Ahogándome en un vaso de agua
Era martes. Lo recuerdo como si hubiera sido un sueño. Llevaba tres días en mi estudio trabajando en el diseño de la revista cuando Alvarito Damián apareció de improviso. “El concurso de poesía se cancela”, me dijo, y dio un portazo que por poco me tira unos planos del restirador. Con una tristeza profunda se dejó caer rendido en el sillón que estaba pegado a la ventana. Miraba el jardín. María y Angélica pasaban con unos amigos. “Poetas”, dijo Alvarito en un tono casi sarcástico, como queriéndose sacar una espina del corazón. “Toma”, le dije, y se bebió el vaso de whisky de un solo trago y sin respirar.
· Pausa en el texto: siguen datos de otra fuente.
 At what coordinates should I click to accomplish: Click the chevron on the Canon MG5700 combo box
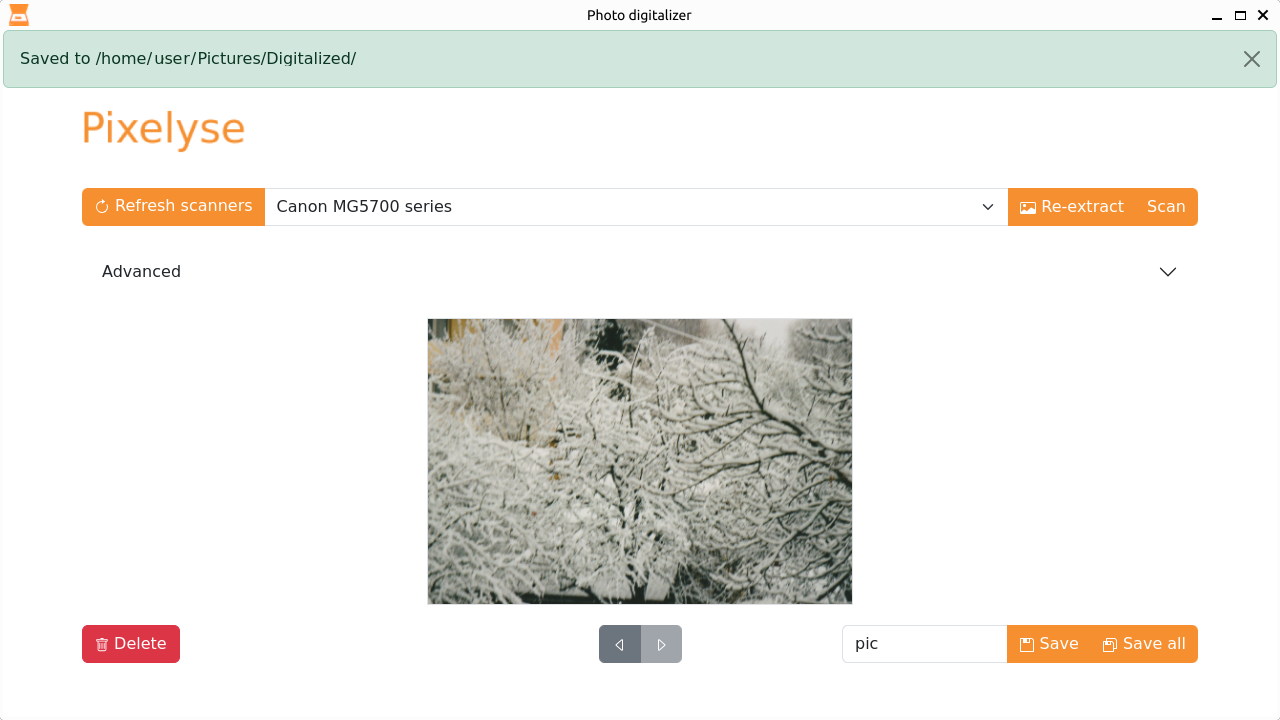click(988, 207)
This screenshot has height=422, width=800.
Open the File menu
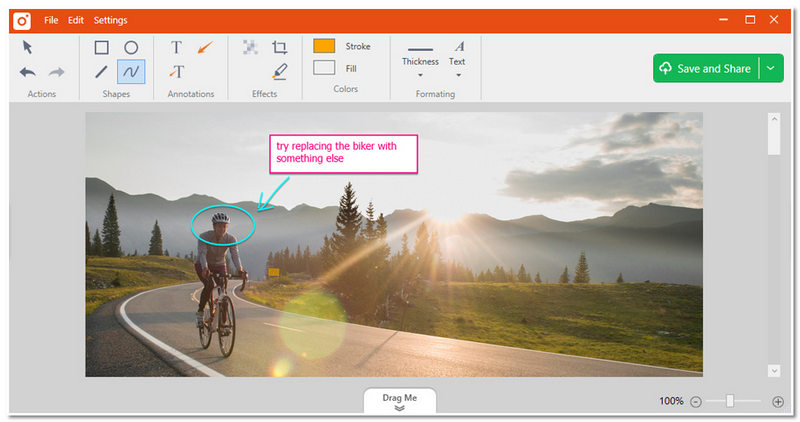pos(51,20)
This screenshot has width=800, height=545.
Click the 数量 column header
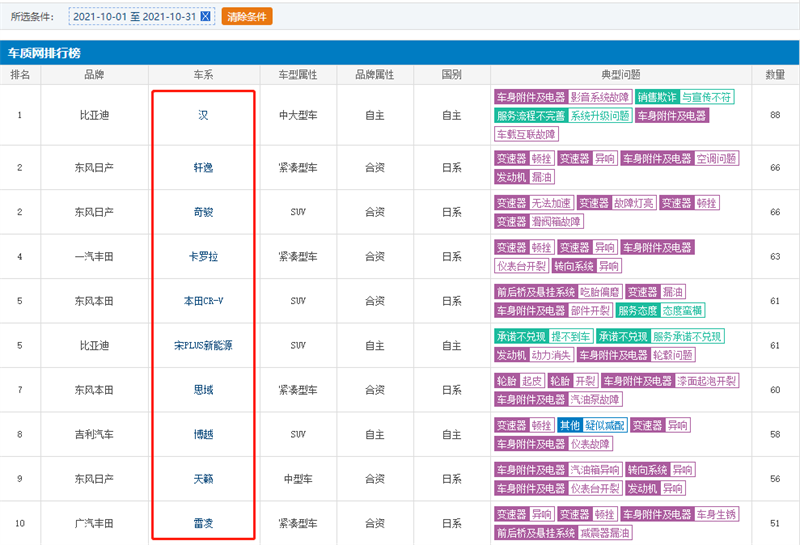[x=775, y=75]
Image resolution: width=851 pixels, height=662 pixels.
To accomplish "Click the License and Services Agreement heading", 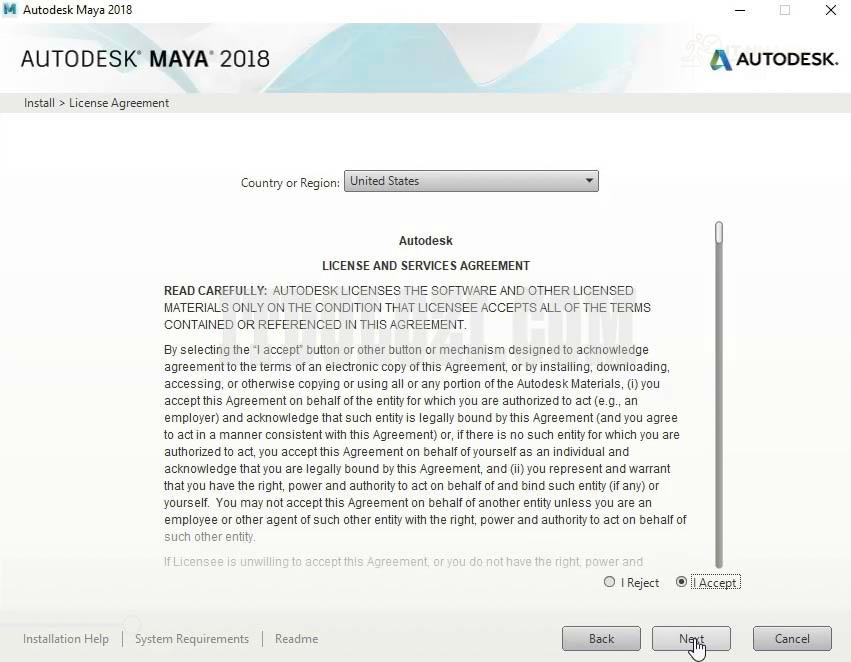I will pos(426,266).
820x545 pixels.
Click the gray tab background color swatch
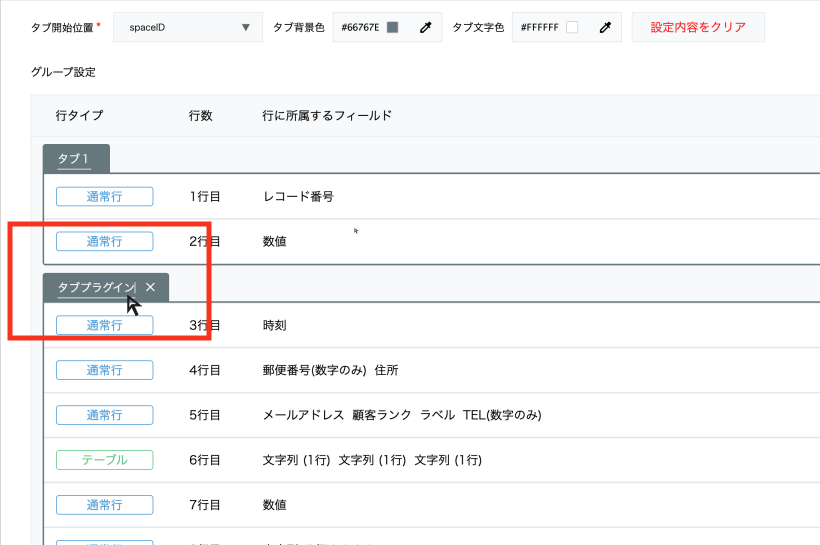(x=392, y=28)
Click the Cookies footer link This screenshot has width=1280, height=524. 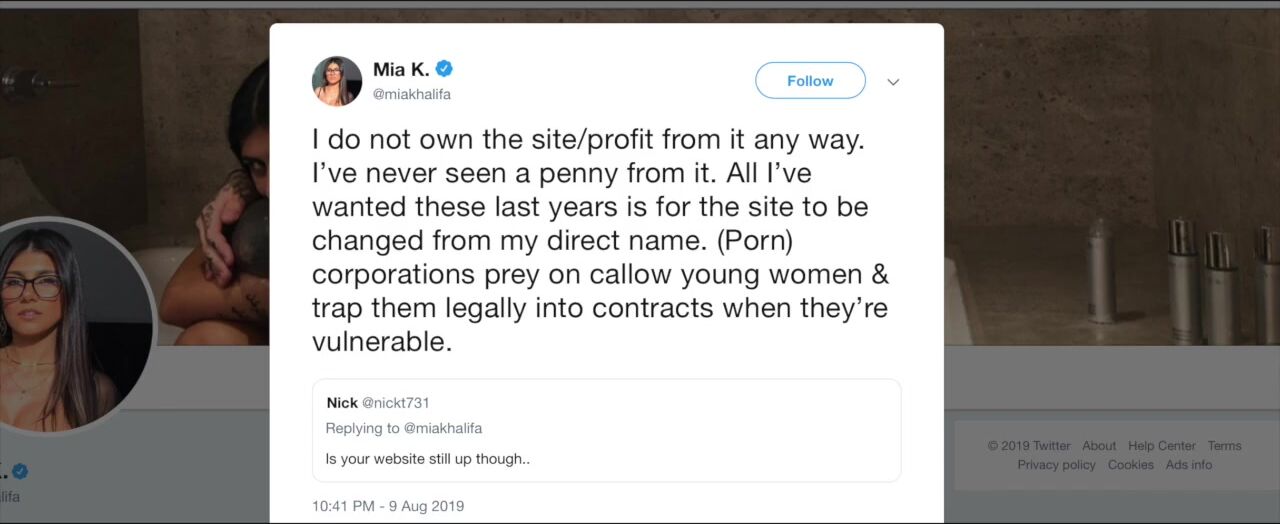click(x=1130, y=465)

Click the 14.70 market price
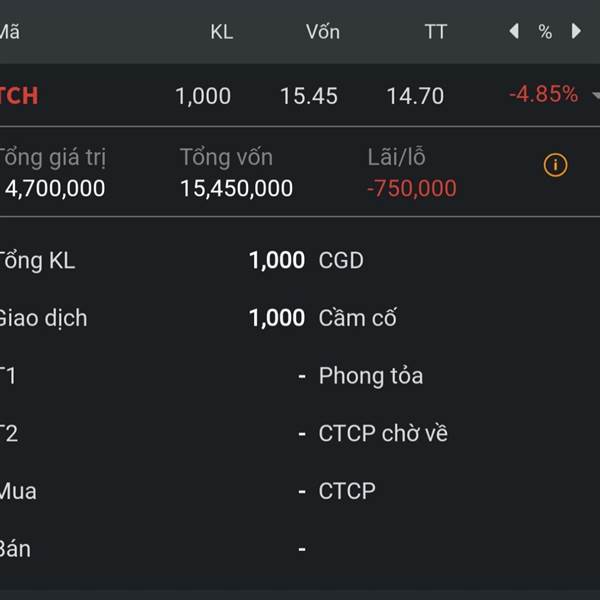click(415, 96)
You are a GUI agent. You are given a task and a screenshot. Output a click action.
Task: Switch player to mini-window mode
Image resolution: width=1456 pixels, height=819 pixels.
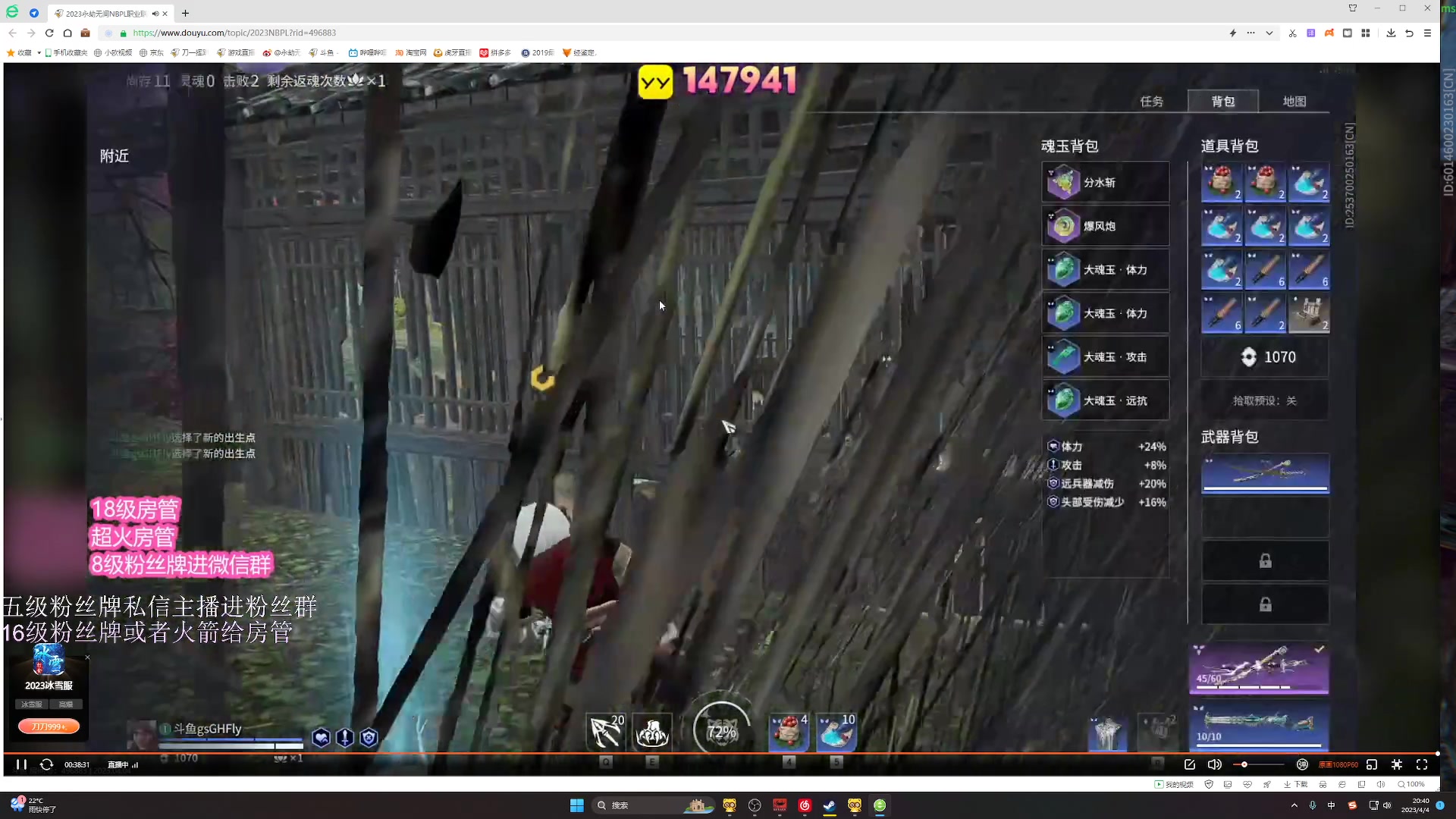(x=1372, y=764)
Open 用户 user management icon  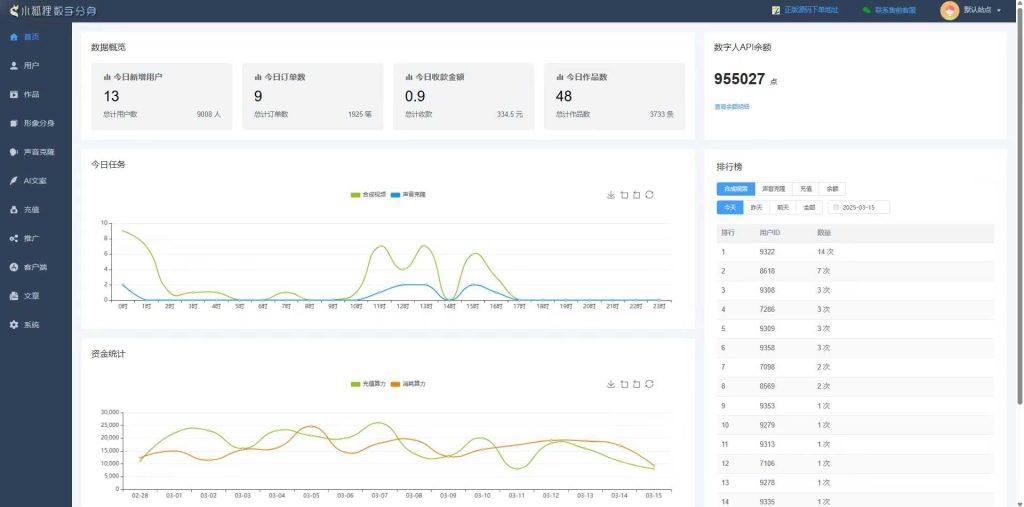pyautogui.click(x=14, y=66)
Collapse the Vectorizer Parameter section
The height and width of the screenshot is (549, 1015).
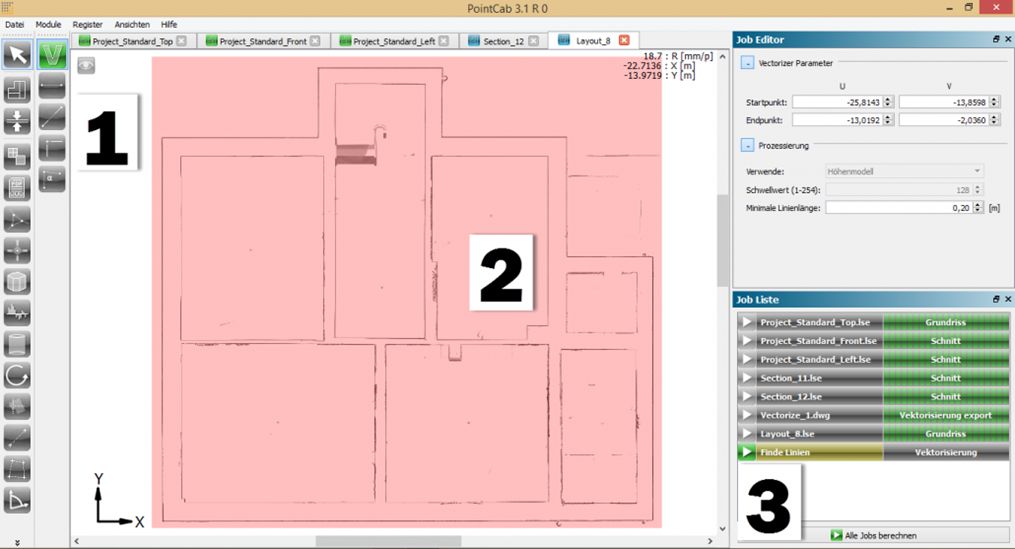pos(747,63)
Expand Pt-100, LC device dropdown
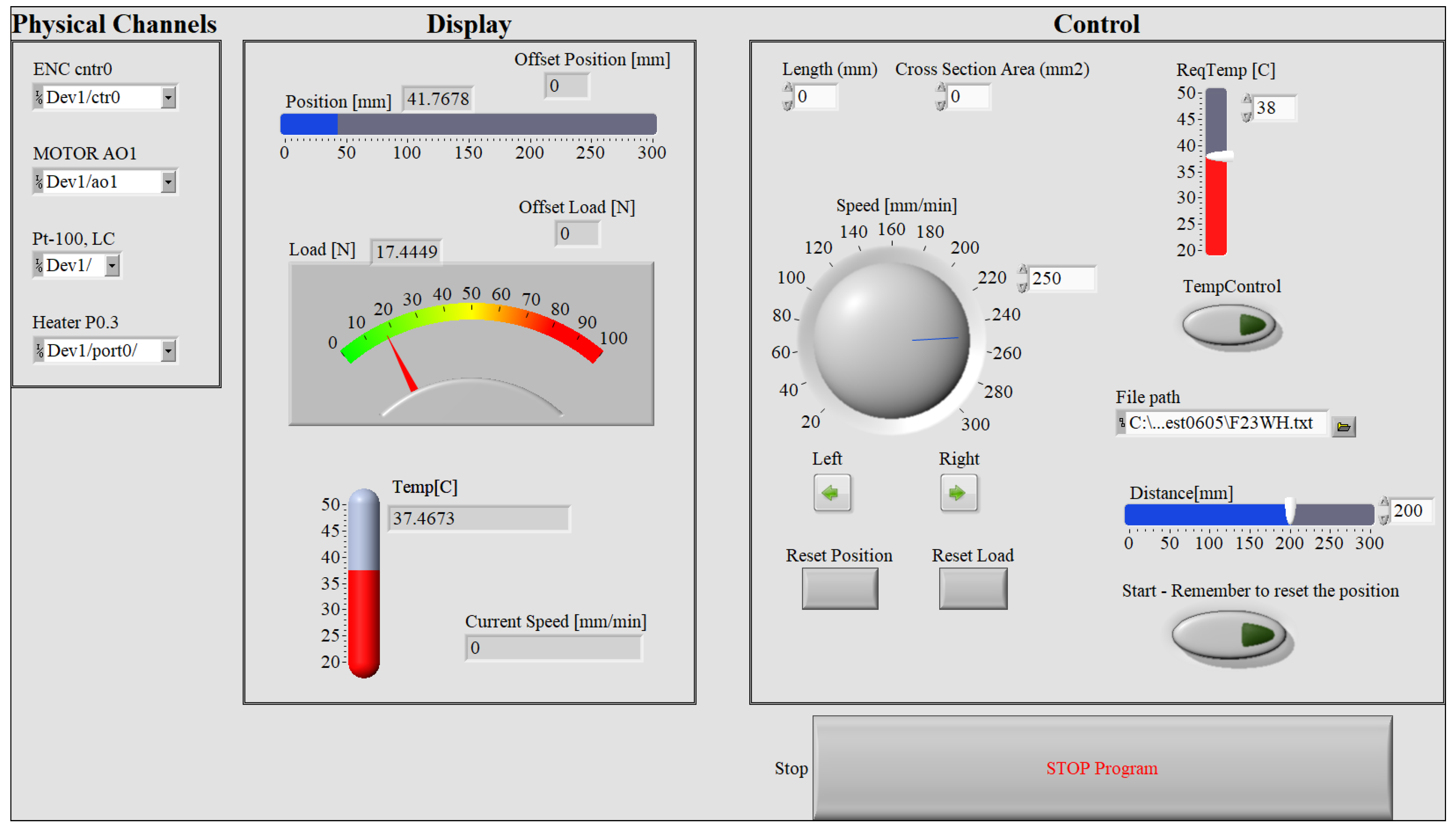This screenshot has width=1456, height=832. [112, 266]
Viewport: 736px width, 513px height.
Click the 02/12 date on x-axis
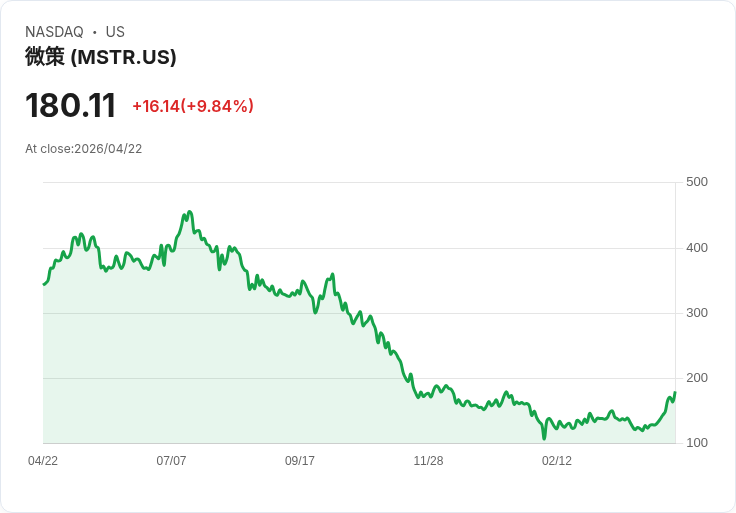click(557, 461)
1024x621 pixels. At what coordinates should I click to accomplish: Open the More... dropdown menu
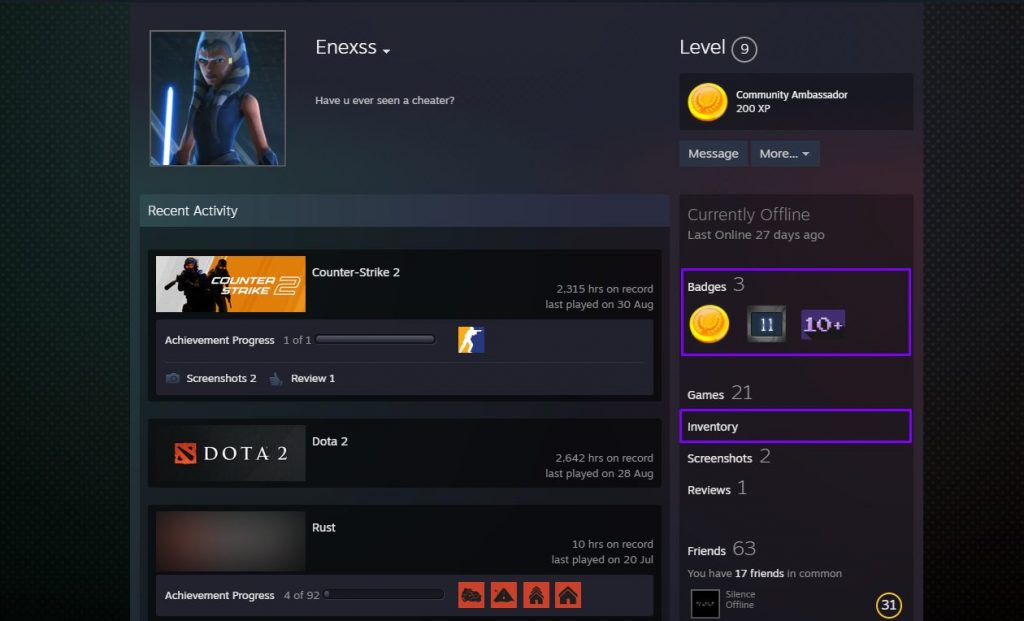784,154
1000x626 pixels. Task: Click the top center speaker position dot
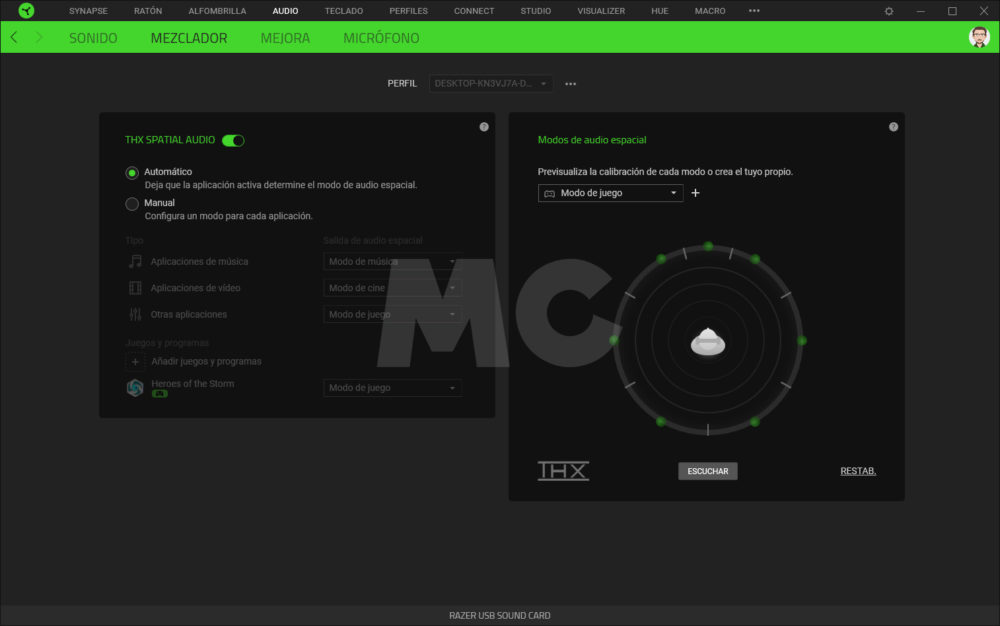point(708,246)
Los siguientes tres días no salimos del estudio más que para orinar.
Era viernes cuando la mujer de Álvaro se apareció en la puerta del estudio y se lo llevó a rastras. A su vez, la madre de mis hijas me secuestró de aquel espacio y me llevó a la cocina donde me ofreció café. Le dije que no. Me ofreció de comer. Le dije que no. “¡Al menos tómate un vaso de agua y deja de torturarnos a todos!”
Ella sale. Quim Font se queda en la cocina completamente solo. El vaso de agua, quieto como un animal al acecho, lo mira desde el centro de la mesa. Quim Font se hunde lentamente sobre su asiento y llora como un niño. “Laura”, repite a intervalos, “Laura, no te vayas nunca”. Quim Font se ahoga irremediablemente entre sollozos.